⟨
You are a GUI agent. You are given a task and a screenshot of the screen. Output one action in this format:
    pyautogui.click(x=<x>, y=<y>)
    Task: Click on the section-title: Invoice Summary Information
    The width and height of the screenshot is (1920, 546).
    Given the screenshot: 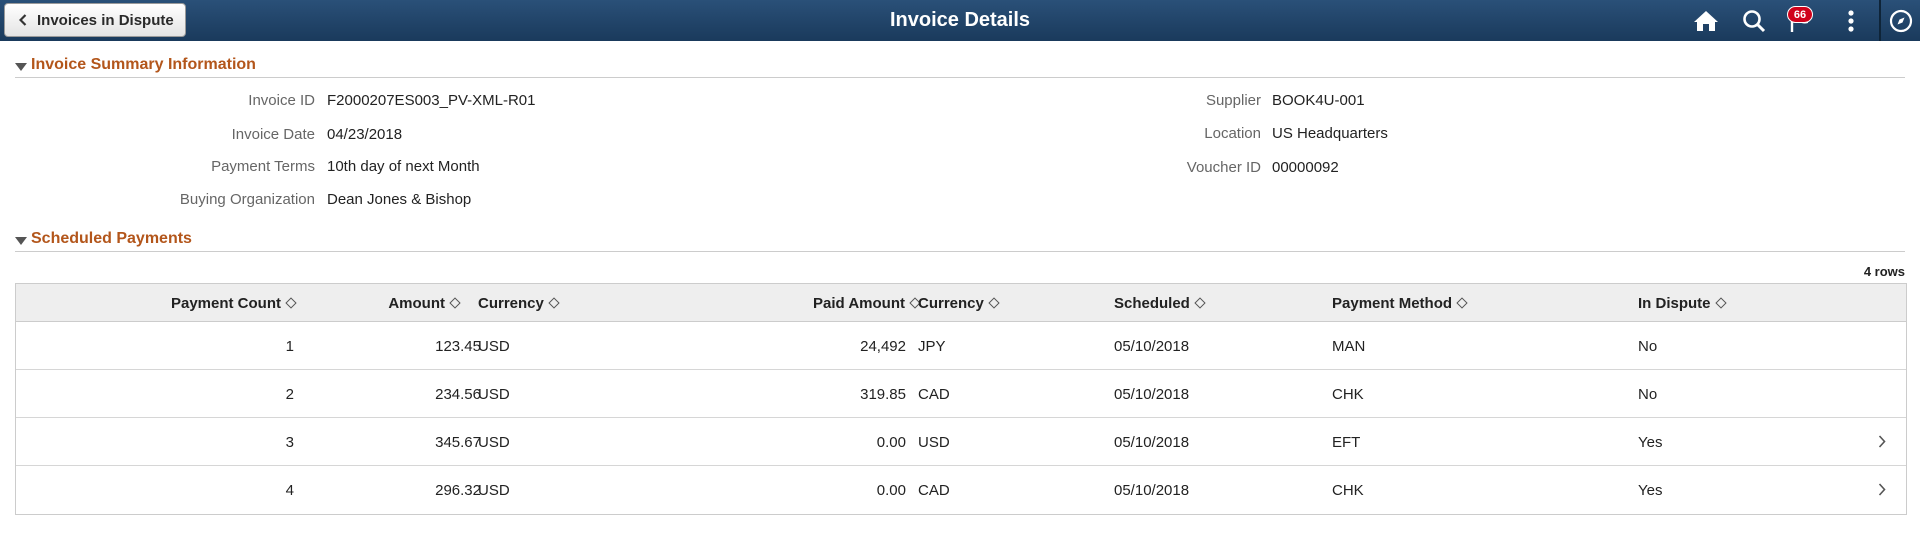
⟩
EXERCISE OBJECTIVE:
Duplicate the listing above word for word, leaving out the picture.

RESPONSE BOX:
You are a GUI agent. You are given a task and a screenshot of the screen. Output one action in this format:
    pyautogui.click(x=<x>, y=<y>)
    Task: Click on the section-title: Invoice Summary Information
    The width and height of the screenshot is (1920, 546).
    Given the screenshot: 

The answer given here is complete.